### YOUR GOAL
Please reproduce the data verbatim, from the line containing "Given: Dislike 燕小小's" through the end of the data, including both ends, and omit the pictures.

### RECORD EXCERPTS

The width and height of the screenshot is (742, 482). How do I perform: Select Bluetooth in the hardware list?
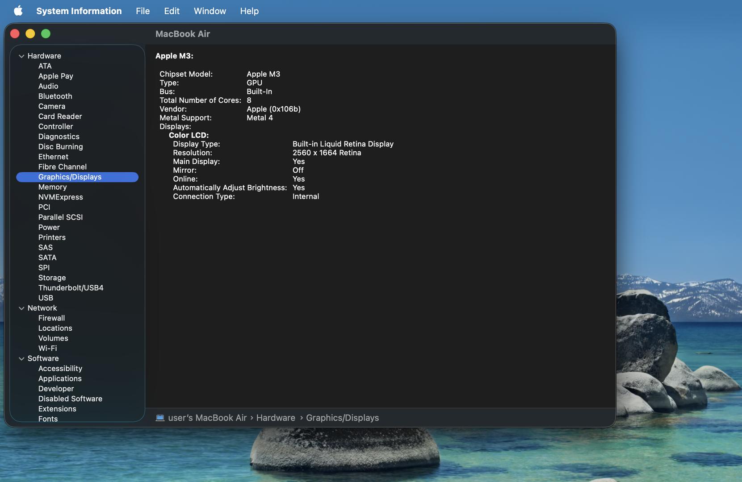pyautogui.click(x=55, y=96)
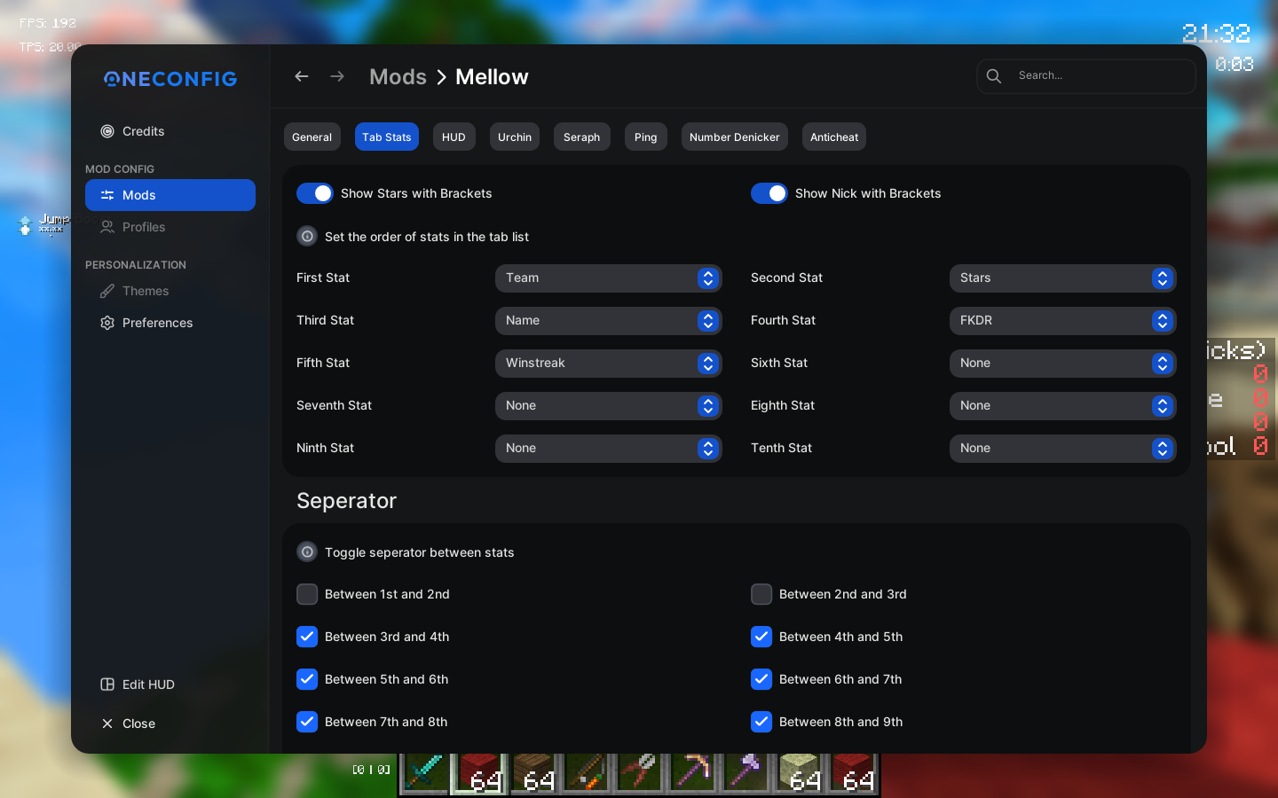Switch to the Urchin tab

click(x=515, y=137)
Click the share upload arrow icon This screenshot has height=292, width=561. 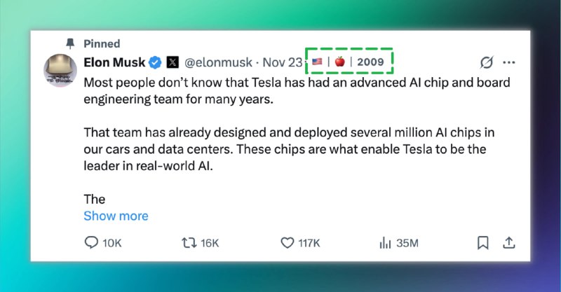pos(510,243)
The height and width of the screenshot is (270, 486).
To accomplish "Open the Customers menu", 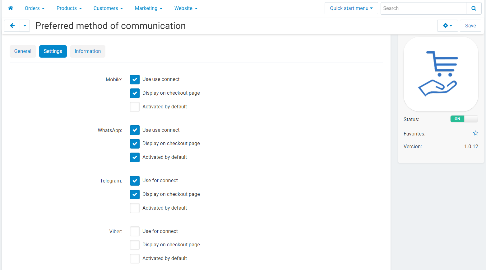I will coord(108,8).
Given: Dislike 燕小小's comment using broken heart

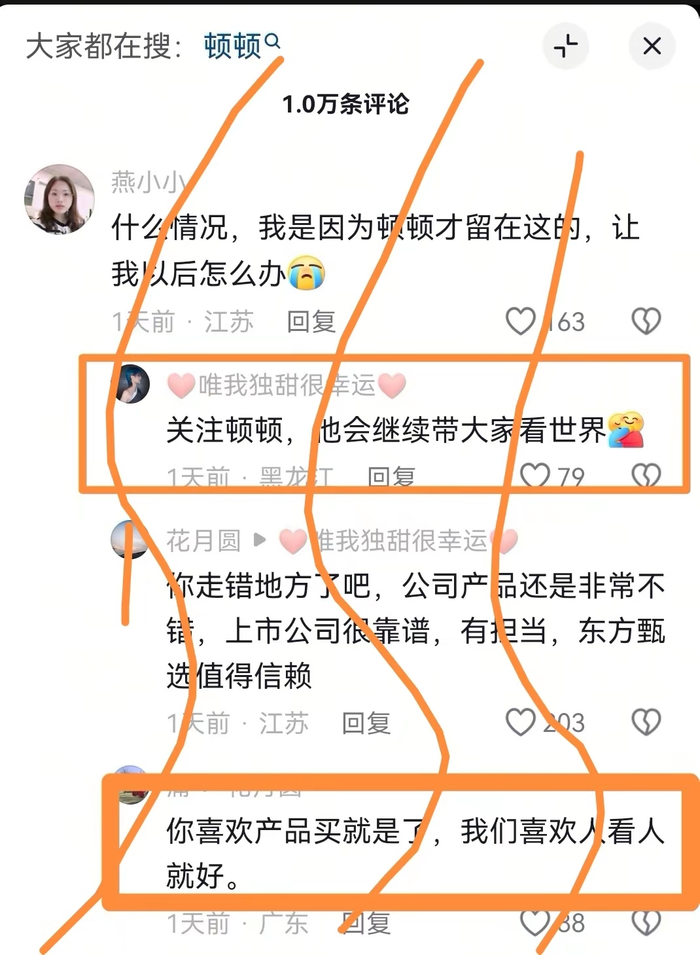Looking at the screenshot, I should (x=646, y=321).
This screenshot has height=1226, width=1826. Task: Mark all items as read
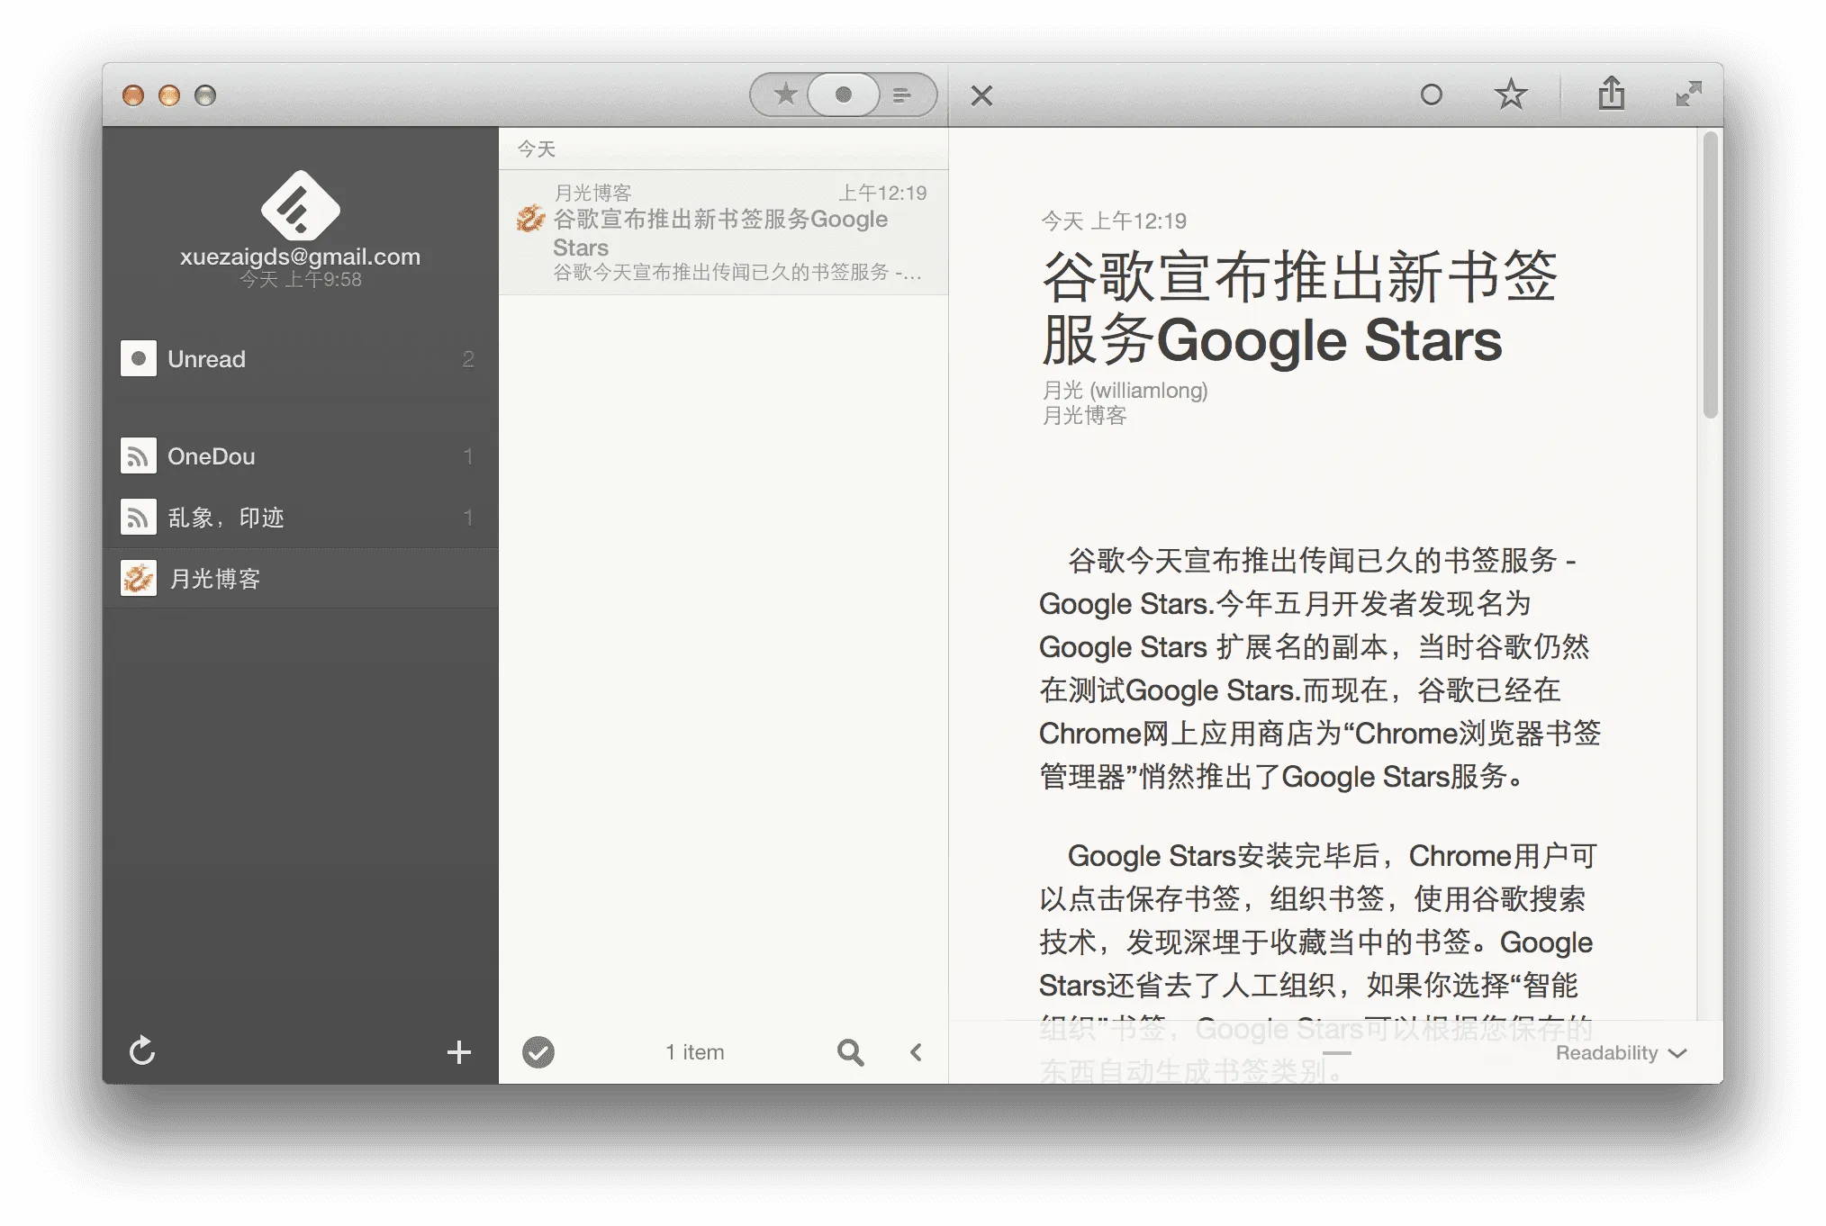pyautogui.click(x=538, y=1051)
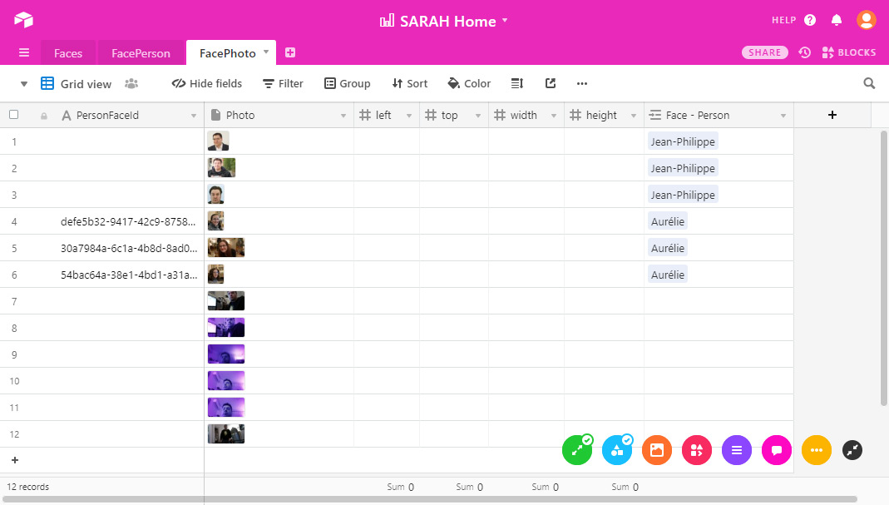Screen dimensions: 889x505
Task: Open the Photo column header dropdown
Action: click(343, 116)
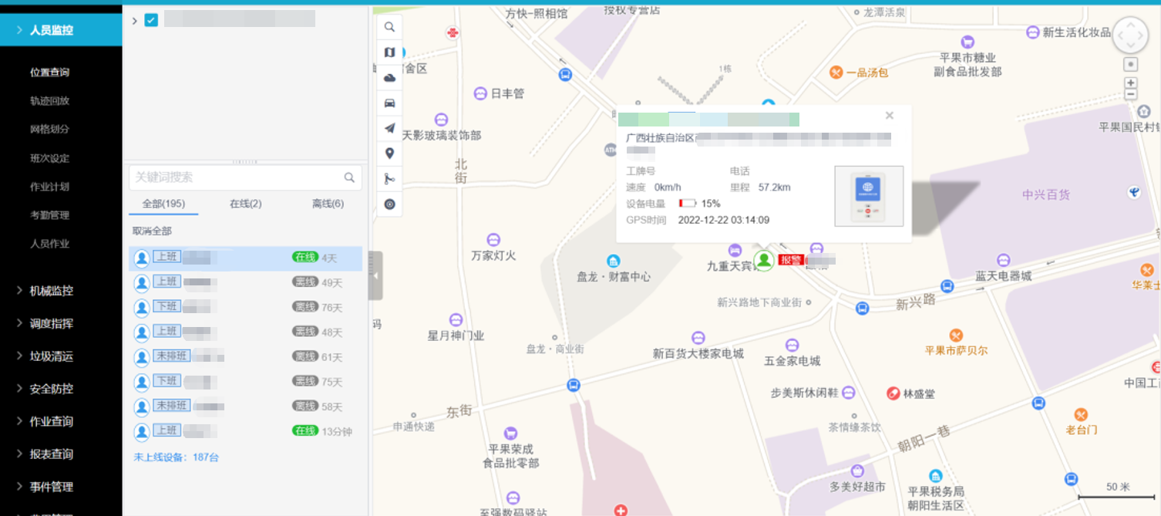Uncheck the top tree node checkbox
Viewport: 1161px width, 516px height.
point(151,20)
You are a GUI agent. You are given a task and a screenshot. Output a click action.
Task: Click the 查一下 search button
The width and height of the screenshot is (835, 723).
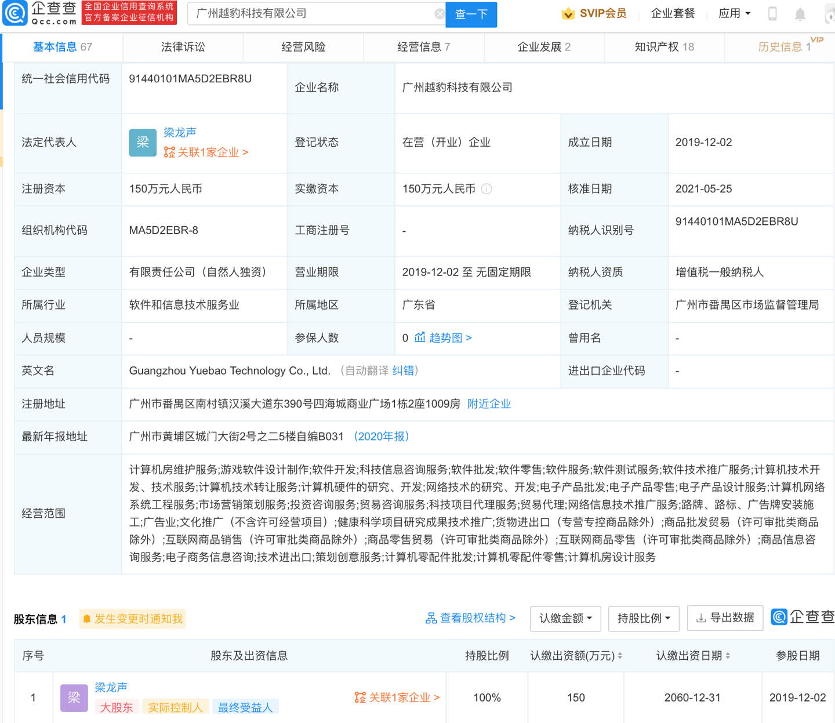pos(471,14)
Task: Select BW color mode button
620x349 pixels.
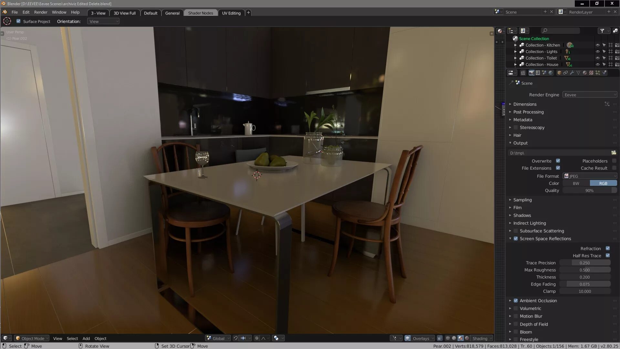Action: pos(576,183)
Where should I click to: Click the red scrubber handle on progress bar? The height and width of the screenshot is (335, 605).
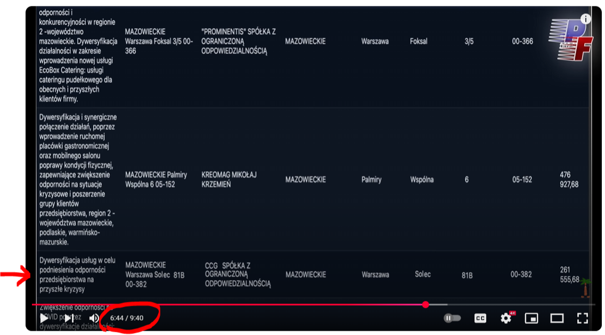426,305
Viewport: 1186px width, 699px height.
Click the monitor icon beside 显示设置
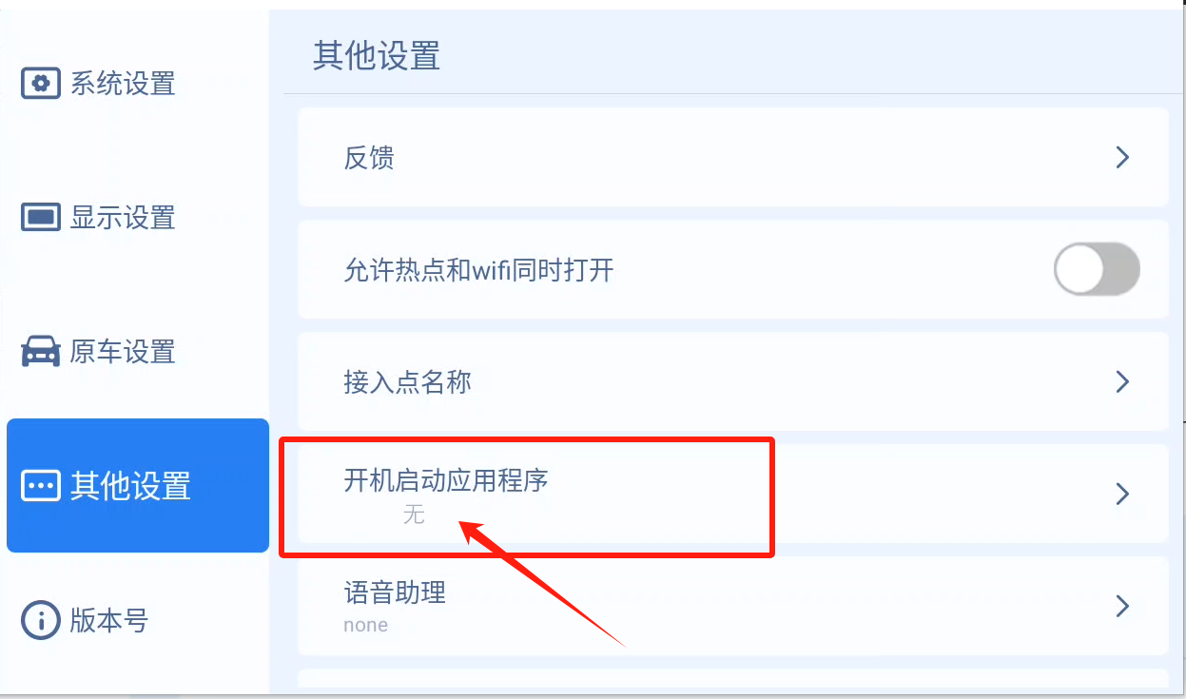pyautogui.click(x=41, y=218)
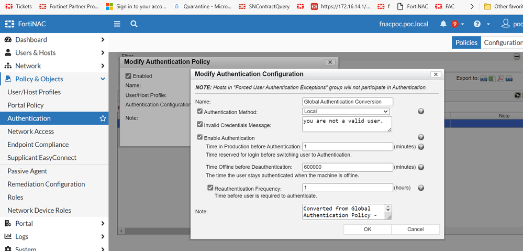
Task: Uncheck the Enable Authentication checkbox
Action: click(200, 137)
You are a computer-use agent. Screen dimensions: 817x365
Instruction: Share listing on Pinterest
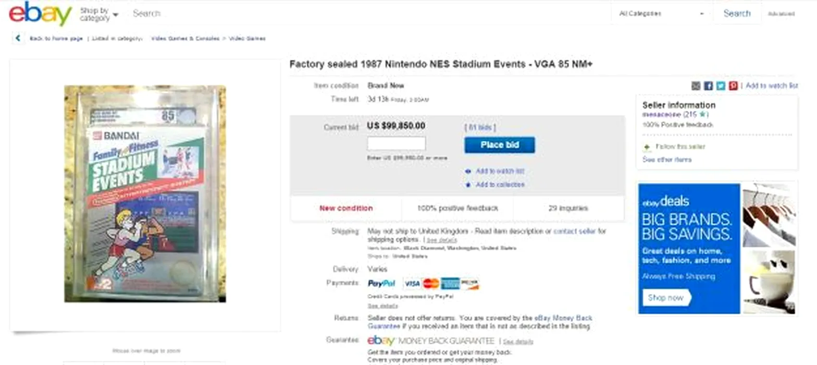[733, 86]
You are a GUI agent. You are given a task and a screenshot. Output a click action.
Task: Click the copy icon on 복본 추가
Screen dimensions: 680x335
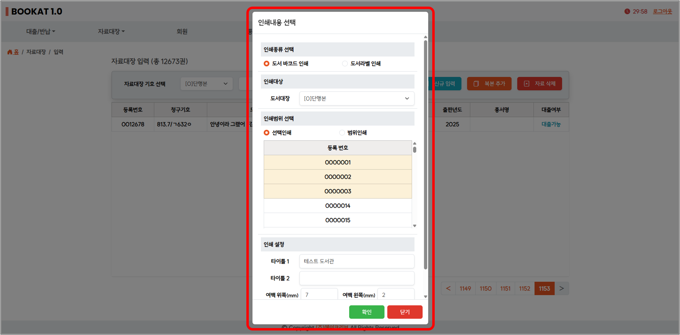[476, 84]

######

### EXERCISE SOLUTION
Given: Dislike 燕小小's comment using broken heart

Looking at the screenshot, I should (x=646, y=321).
This screenshot has height=1226, width=1826. Task: Mark all items as read
pyautogui.click(x=538, y=1051)
Screen dimensions: 889x505
Task: Open the Photo column header dropdown
Action: click(343, 116)
Uncheck the top tree node checkbox
Viewport: 1161px width, 516px height.
point(151,20)
You are a GUI agent. You are given a task and a screenshot. Output a click action.
Task: Click the 查一下 search button
The width and height of the screenshot is (835, 723).
pos(471,14)
Task: Select BW color mode button
620x349 pixels.
Action: pos(576,183)
Where should I click to: Click the red scrubber handle on progress bar? The height and width of the screenshot is (335, 605).
426,305
Viewport: 1186px width, 699px height.
Click the monitor icon beside 显示设置
pyautogui.click(x=41, y=218)
Task: Uncheck the Enable Authentication checkbox
Action: click(200, 137)
You are a computer-use agent. Screen dimensions: 817x365
Instruction: Share listing on Pinterest
[733, 86]
You are a GUI agent. You are given a task and a screenshot. Output a click action.
Task: Click the copy icon on 복본 추가
Screen dimensions: 680x335
[476, 84]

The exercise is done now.